= Valamram =

Indian saint (1824–1886)

Valamram (1824–1886) was a prominent Hindu saint and social reformer of the 19th century. He was a disciple of Bhoja Bhagat. He lived in Gariadhar. He was Guru-Bhai of Jalaram of Virpur.
== Early life ==
Valam was born in 1824 a member of the Kunbi caste to Lavaji Narayan Katrodia and Jabai. As a young man he met Bhoja Bhagat of Fatehpur, who had earlier appeared in his dreams. Bhoja Bhagat made him his disciple and gave him the kanthi and name of Valamram.

== Career ==
He started Sadavrat, a free feeding center at Gariadhar in 1870. He took live samadhi in 1886. As per promise by Valamram, the Dhwaja is hoisted atop Bhoja Bhagat's ashram at Fatehpur, on the latter's birthday. The Dhwaja is sent from Gariadhar by Valamram's Ashram The Ashram and feeding center started by him in Gariadhar, is still operating.

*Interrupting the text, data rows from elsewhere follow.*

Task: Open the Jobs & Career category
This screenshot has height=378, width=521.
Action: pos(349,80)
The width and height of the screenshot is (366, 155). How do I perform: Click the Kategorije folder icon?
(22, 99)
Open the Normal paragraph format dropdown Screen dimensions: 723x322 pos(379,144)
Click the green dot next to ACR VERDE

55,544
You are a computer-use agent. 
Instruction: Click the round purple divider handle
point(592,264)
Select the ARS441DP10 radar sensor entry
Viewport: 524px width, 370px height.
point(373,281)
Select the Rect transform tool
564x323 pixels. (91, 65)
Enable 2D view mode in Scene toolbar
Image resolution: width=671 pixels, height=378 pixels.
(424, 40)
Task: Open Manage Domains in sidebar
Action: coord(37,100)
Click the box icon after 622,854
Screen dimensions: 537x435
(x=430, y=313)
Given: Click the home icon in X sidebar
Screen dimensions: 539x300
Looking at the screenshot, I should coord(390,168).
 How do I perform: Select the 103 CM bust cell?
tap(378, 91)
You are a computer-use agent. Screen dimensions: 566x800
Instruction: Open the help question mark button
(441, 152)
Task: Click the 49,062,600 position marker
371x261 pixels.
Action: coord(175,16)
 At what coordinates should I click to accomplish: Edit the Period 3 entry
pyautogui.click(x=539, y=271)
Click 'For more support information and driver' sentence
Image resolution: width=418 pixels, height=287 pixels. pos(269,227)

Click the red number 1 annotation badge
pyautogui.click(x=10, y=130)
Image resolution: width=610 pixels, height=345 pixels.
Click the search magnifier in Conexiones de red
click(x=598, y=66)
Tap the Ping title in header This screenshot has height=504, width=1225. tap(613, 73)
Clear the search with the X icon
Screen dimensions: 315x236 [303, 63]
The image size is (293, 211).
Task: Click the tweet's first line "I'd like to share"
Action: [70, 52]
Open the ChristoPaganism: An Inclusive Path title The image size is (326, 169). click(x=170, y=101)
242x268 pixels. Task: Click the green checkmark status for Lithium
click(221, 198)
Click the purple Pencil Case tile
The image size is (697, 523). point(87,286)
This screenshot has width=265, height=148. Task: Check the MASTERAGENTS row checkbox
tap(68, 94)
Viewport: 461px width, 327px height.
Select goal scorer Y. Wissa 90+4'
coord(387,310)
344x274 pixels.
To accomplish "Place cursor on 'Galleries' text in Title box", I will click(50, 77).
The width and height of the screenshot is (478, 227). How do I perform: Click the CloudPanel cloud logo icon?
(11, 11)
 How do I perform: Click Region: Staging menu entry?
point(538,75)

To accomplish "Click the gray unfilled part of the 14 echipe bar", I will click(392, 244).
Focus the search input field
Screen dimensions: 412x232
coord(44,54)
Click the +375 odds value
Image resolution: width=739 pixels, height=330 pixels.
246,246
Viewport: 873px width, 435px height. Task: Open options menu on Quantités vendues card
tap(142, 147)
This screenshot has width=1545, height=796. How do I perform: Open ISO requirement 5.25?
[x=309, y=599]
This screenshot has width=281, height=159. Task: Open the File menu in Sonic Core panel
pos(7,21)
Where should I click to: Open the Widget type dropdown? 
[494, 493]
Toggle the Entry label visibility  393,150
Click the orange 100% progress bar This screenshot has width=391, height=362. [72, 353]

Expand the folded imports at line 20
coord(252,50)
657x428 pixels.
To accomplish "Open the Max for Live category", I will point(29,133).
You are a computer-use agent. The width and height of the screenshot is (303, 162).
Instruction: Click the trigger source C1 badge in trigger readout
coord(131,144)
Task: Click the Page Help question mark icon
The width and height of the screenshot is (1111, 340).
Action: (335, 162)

In January, 2012, more than 150 year-old four metal idols of Sri Krishna of religious significance, were stolen from the Ashram. A folk-tale relates that two of the idols were presented to Valamramji by Lord Krishna, when he gave darshan to him. These idols were installed in temple inside the ashram by Valamramji himself. The other two idols were installed by Mahantas, who succeeded the ashram's gadi, after Valamram's demise. One day after the theft the idols were found lying inside a bag, left at the ashram's gate. Two metal idols were found broken and two intact. A procession was held to celebrate their return.